Unitized drag generating unit 30 is inserted into the main body 12 and positioned and then fixed to the main body 12 with a screw member (29). Then, the upper and lower caps 15 and 17 are coupled to the upper and lower parts of the main body 12 to assemble the blade 10.

The drag generating unit 30 shown is mounted to the body 11 and generates drag by wind.

The drag generating unit 30 is installed between the first and second fixing panels 50 and 60 and the first and second fixing panels 50 and 60 respectively fixed to the upper and lower parts of the body 11. Wing portions 40 having first and second drag force elements 41 and 43 formed in a curved shape, respectively supported by the upper and lower portions so as to be slidably movable in the first and second fixing panels 50 and 60, and a first portion. And the second drag feathers 41 and 43 are drawn in or drawn out through the first and second access holes 13 and 14 according to the rotational speed of the body 11, and the first and second drag feathers 41 And a moving part for pulling in or drawing out so that the 43 forms a curved trajectory.

The first fixing panel 50 has a streamlined shape identical to the cross-sectional shape of the body 11. The first fixing panel 50 is shown in detail in FIG. 3. A curved guide hole 51 is formed in the first fixing panel 50. The guide hole 51 has the same curvature as that of the first drag feather 41 and the second drag feather 43. The lower surface of the first fixing panel 50 is provided with a lip 52 formed around the guide hole 51. The lip 52 is formed to protrude downward from the first fixing panel 50. This is to widen the contact area with the slider 80 to be described later.
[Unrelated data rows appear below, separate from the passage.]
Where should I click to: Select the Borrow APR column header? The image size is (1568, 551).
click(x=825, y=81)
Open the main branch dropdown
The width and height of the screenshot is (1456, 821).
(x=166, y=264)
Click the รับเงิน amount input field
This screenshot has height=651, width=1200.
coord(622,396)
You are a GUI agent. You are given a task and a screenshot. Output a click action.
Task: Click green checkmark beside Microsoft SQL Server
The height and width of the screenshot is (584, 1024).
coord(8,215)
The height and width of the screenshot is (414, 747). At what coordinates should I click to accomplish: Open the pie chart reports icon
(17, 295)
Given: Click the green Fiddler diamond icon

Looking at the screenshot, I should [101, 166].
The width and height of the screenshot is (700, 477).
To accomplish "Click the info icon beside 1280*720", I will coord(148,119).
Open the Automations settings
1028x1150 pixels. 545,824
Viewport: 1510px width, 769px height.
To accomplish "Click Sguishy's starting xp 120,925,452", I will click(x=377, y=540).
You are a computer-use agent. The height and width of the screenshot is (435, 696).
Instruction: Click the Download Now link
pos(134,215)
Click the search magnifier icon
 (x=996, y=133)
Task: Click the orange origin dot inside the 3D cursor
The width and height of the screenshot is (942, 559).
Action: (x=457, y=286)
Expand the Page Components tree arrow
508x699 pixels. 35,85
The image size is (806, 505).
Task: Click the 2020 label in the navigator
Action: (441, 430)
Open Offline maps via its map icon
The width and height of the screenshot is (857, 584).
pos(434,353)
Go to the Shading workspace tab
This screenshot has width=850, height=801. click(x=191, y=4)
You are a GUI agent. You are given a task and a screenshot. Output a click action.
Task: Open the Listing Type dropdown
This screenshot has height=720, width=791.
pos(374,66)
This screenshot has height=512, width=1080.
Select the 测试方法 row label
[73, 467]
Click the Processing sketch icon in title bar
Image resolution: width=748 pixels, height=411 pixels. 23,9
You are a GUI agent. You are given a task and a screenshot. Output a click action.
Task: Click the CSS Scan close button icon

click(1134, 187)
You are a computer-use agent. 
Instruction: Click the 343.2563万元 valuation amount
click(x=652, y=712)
A plurality of fixing pieces 53 are formed at a predetermined interval around the first fixing panel 50. Each fixing piece 53 is formed to be in close contact with the inner surface of the body 12 when assembling the blade. Each fixing piece 53 is formed with a fixing hole 54 to which the screw member 29 can be coupled. The through hole 28 is formed in the main body 12 so as to correspond to each of the fixing holes 54. The first fixing panel 50 is fixed to the main body 12 by the screw member 29 in a state located inside the main body 12.

The second fixing panel 60 is installed at a position facing the first fixing panel 50. The second fixing panel 60 has the same shape and structure as the first fixing panel 50. Accordingly, the curved guide hole 61, the lip 62, and the fixing pieces 63 are also formed in the second fixing panel 60.

The wing 40 is installed between the first and second fixing panels 50 and 60. The wing 40 is supported so that the upper and lower parts are slidably movable on the first and second fixing panels 50 and 60, respectively.

The wing portion 40 has a first drag feather 41, a second drag feather 43, a connection panel 47 connecting the first drag feather 41 and the second drag feather 43, and a first It includes a plurality of spacing member 49 is installed between the drag target 41 and the second drag target 43.

The first drag feather 41 is formed in a curved surface. The first drag feather 41 extends in the trailing direction from the edge of the rectangular connecting panel 47 and extends in a curved shape inwardly, that is, bent in the direction of the vertical axis 1.

The second drag feather 43 is formed of a curved surface having the same curvature as the first drag feather 41. The second drag feather 43 is formed with a cutting groove 44 in the center portion. This is because the second access hole 14 is composed of two slits 14a and 14b.

The vertical length of the first and second drag feathers 41 and 43 is formed to be somewhat smaller than the distance between the first panel 5 and the second panel 50. Two interference preventing grooves 45 are formed in the first and second drag feathers 41 and 43. This is to prevent the first and second drag feathers 41 and 43 from interfering with the fixing bracket 27 installed inside the body 11 when the wing 40 is moved.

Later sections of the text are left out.